Wouters is known primarily for his sculptures and paintings including 'Lady in blue' (1914), 'Self-portrait with cigar (1914) and Chrysanthèmes (1915).

==Early life==
Hendrik Emil Wouters was born on 21 August 1882 in Mechelen, Belgium. His father, Emil Wouters, was an ornamental sculptor and his mother, Melania Daems, was a housewife. Wouters' mother died in 1888. After dropping out of school at age 12, he began working on wooden sculptures and furniture decorations in his father's workshop and developed a passion for the craft. It was here that he met and began working with fellow Mechelen-born sculptor Ernest Wijnants, who would remain a lifelong friend. In 1912, Wouters painted a portrait of his friend, entitled Portrait of Ernest Wijnants.

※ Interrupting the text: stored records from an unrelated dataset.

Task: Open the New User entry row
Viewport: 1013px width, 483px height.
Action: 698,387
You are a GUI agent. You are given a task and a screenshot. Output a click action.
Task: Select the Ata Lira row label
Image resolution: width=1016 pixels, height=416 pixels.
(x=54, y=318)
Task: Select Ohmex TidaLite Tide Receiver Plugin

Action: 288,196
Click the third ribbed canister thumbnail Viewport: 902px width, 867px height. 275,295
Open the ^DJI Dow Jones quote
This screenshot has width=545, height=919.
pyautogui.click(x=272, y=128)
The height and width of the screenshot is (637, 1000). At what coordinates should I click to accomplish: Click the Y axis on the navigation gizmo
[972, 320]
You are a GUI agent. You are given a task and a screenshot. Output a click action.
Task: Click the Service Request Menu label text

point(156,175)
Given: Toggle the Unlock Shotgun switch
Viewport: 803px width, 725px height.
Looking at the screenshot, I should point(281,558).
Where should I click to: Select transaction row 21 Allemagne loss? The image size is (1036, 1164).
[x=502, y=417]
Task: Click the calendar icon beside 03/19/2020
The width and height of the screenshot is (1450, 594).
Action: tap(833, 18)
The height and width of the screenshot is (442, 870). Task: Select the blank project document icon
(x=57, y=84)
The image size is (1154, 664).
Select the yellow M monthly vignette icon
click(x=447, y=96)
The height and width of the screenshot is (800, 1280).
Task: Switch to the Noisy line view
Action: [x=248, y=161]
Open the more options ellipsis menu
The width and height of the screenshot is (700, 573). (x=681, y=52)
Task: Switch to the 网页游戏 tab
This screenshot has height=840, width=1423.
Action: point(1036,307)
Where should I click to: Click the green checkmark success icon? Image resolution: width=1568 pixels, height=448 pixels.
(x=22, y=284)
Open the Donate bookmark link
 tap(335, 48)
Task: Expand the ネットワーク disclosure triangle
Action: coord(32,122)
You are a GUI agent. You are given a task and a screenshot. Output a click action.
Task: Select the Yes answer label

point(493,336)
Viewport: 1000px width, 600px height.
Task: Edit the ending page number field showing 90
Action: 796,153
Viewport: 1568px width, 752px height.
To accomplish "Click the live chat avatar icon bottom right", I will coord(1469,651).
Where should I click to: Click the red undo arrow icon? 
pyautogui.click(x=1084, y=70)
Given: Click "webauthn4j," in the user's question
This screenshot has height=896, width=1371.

Wouters also developed an interest in drawing, and practiced in his free time.

In 1897, aged fifteen, Wouters left his father's workshop in pursuit of a career as an artist and sculptor.

==Education and apprenticeship==
Having left the workshop, Rik Wouters enrolled at the Academy of Mechelen in 1897. He remained a pupil for 4 years; until 1901. Wouters applied to the Academy of Brussels in 1900, but was only admitted in 1901, resulting in a relocation to the Belgian capital to begin his tutelage under Charles Van der Stappen. Restricted by the mores of the institution, Wouters was unable to produce any works of originality and so painted within popular methodologies, including hidden iconographical meanings – a style he would later reject. Wouters achieved high results in the academy, ranking first in sculpture and second in historical composition. Regardless of his academic success, Wouters burned his works at the end of each year of his apprenticeship. His earliest completed surviving pieces of sculpture are from 1907 and his earliest paintings date from 1908.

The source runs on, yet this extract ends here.